In 1849, Sallie's father, Anthony Van Pelt, Jr. died, leaving a tract of eighty acres to his heirs. The deed to the eighty acres, dated December 15, 1849, was signed by James Vickers and his brothers-in-law, Jacob J. Pelt, David Williams, and Isaac Cooper, and sold for the sum of $61.50.

James is also listed as having paid his taxes in the 1844, 1847, 1849, and 1850 Tax Records of Jackson County. He is listed as owning eighty acres of land in 1850. Taxable possessions mentioned in the 1856, 1857, 1858, and 1859 Tax Records include $300 cash on hand, carriages worth about $10, $400 in mules/swine/sheep/asses, $300 worth in horses, 100 cattle/swine/sheep valued at $375, and $50 in furniture. County and state taxes on these items ranged from $.75 to $1.60 annually. Throughout this time of building his family and establishing his home, James continued to operate the family store as well as farming his acreage. "Farming" is listed as his primary occupation in both the 1850 and 1860 Federal Census Records. With the approaching specter of War on the horizon, Jackson County recorded a Children's Census June 26, 1858 and July 18, 1859. James is listed as head of the household, approaching 60 years of age with two boys and two girls. By this time, daughter Nancy, at the age of 17, had married Andrew Franklin McCrary. The family also experienced the loss of two of their children: son Burton J., and daughter Rony Ann had died during the 1850's in their childhood. The four children noted in the Children's Census were Jim, 15 years old, Sarah, age 5-6, Jake, age 3, and Josie, just 1-2 years old. Charley, the youngest, would not be born until June of 1861.
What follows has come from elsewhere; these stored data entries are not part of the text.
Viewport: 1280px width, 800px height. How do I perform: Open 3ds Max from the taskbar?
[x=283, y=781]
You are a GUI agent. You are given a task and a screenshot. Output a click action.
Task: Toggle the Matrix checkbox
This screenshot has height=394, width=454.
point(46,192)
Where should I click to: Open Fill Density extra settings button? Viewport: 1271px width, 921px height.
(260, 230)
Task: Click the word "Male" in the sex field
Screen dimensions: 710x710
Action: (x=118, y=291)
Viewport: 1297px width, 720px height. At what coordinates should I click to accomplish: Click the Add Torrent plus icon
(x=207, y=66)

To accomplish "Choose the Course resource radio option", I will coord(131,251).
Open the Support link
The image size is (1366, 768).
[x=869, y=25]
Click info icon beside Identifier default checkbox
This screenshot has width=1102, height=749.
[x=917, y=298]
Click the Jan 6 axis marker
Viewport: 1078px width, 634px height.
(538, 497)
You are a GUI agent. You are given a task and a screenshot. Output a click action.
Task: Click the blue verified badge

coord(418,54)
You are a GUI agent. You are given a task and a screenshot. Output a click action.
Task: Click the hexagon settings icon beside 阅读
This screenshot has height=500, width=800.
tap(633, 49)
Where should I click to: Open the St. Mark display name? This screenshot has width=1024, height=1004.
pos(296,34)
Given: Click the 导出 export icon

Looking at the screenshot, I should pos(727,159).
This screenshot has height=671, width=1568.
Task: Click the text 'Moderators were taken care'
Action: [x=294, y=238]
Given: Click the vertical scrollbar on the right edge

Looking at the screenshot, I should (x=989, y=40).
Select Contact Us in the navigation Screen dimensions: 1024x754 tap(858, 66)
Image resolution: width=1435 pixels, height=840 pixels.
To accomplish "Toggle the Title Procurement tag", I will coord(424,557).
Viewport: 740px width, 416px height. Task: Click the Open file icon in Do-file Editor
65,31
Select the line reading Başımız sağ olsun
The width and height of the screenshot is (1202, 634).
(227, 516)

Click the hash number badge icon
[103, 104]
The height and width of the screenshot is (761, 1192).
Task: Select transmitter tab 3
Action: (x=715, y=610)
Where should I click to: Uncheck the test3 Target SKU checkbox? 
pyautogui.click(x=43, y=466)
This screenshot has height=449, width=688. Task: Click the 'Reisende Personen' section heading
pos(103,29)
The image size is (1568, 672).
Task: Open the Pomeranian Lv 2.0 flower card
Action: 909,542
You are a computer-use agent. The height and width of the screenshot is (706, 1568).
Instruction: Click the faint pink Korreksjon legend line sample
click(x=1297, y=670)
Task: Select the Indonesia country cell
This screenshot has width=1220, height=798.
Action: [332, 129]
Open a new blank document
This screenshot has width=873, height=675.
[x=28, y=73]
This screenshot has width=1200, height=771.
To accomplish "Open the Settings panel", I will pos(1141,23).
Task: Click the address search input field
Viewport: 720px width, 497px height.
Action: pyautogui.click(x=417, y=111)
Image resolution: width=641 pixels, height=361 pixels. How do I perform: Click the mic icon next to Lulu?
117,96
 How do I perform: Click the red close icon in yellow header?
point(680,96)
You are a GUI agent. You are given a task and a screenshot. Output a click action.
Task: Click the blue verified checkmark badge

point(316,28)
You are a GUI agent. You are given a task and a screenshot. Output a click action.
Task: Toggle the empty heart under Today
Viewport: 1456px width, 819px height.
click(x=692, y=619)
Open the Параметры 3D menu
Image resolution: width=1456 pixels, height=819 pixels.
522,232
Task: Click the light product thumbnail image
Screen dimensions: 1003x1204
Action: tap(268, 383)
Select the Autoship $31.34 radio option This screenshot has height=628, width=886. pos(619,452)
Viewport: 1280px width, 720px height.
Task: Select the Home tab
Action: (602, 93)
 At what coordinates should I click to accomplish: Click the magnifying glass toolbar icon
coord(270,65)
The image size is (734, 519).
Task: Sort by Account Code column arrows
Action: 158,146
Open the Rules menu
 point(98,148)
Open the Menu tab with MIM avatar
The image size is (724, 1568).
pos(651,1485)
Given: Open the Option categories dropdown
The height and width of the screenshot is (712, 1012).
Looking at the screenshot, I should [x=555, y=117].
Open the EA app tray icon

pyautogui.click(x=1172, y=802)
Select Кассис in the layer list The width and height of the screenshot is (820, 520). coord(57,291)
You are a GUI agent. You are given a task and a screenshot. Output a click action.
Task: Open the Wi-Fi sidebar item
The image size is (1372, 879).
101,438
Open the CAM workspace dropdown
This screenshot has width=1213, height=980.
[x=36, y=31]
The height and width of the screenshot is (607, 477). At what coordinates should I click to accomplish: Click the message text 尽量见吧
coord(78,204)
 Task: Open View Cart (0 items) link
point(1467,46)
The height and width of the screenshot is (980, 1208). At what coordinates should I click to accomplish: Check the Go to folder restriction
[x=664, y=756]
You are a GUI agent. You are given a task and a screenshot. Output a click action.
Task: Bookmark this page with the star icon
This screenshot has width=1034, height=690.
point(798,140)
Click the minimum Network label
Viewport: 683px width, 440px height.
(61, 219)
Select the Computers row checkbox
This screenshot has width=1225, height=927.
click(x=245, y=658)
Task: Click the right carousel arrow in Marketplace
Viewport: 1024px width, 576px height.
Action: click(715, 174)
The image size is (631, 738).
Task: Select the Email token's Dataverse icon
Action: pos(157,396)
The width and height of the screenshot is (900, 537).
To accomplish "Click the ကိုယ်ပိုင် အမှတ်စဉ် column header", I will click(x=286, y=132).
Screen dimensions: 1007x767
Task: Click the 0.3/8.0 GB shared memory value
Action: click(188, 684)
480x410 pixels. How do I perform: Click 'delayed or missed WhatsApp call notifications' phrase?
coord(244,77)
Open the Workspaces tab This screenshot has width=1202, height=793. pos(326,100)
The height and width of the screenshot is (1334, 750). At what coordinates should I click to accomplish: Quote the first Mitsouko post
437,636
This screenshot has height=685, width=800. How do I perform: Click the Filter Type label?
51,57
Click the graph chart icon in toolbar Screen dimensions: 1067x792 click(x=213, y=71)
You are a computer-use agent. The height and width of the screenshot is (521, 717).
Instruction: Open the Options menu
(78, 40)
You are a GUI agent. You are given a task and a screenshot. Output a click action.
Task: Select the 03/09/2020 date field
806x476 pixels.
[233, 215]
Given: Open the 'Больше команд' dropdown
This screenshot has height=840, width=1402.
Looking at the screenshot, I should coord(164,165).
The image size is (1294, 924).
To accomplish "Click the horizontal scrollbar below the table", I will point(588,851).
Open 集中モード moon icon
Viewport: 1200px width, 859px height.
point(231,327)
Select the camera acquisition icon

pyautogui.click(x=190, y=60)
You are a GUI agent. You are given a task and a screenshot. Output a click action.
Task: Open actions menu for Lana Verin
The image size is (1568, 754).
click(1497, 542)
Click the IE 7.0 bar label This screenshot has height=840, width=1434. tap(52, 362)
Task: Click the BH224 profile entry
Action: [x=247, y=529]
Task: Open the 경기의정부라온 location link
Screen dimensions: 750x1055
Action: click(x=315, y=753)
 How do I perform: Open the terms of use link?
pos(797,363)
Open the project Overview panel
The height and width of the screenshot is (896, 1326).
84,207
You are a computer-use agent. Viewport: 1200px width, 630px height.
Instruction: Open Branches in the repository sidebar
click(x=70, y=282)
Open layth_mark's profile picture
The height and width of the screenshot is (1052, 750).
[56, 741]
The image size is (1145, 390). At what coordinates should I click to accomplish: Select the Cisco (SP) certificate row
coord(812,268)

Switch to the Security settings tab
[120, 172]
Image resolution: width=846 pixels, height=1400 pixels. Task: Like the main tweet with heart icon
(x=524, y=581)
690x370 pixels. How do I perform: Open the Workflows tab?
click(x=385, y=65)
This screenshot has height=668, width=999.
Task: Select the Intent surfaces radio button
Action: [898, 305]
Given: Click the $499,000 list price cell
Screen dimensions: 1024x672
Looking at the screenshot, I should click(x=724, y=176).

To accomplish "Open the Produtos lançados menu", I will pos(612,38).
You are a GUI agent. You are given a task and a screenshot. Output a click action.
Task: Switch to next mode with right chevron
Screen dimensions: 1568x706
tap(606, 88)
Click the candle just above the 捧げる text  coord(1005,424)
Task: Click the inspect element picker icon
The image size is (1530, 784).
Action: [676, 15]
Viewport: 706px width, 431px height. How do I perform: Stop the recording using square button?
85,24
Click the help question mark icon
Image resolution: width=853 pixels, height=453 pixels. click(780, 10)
In August 1861, James' son Jim, at the age of 18, enlisted in the Confederate Army and was off to War. As with all families during this time, the War years were difficult on James and his family. In his early sixties, James' health began to decline. As his son Jim was returning from the War (having lost his right arm below the elbow), James died in July of 1864. According to family tradition, young Jim, exhausted from walking all the way from Dallas, Georgia (west of Atlanta), approached his parents' home in time to see his father's casket being carried away. Shortly after returning home, Jim married and began a family of his own.

After the War and James' death, Sallie was left with the store to manage and a young family to raise. The store she entrusted to her brother, Jacob J. Pelt to manage until her next son Jake would be old enough to take it over. During the 1870's, Jacob Pelt stocked the family store with items such as tobacco, whiskey, candy, shoes, clothes, ticking, quinine, strychnine, sulphur, violin strings, miscellaneous hardware and even a Jew's harp! Jacob Pelt managed the family store until about 1880 when young Jake, then married, began to manage the store until his untimely death in 1912, and the Vickers' Store ceased operation.

In her later years, Sallie Pelt Vickers moved in with her son Jake's family. Her granddaughter Flossie remembered her sitting around in her rocking chair by the fire smoking a corn cob pipe. Wesley Call described his grandmother Sallie in this way:

I never did see my daddy's father but his mother lived with us for a good long time. She smoked a little 'ole . . . uh--what kind of a pipe was it you stick a reed in--I forgot what you call them pipes. Grandma, my daddy's mother, smoked one of them pipes in that cold weather up there. She'd take out a little knife and the tobacco was in--it was homemade tobacco--twisted--made a twist out of it and she'd sit in the rocking chair by the fireplace and take her little knife and cut up that tobacco and try to rub it in her hand like that . . . then fill her pipe up with it. I'd take a long splinter and stick in the fireplace. It was cold weather up there then through the winter every year. Light a splinter and hold it while she'd suck the fire in there and light her pipe, then sit there like it was the best thing ever happened to anybody-- happy as a lark--smokin' that little 'ole terra cotta pipe or whatever you call it.

Sallie passed away at the age of 72 in her son Jake's home October 15, 1896, and was buried beside her husband James in the Damascus Baptist Church Cemetery in Graceville.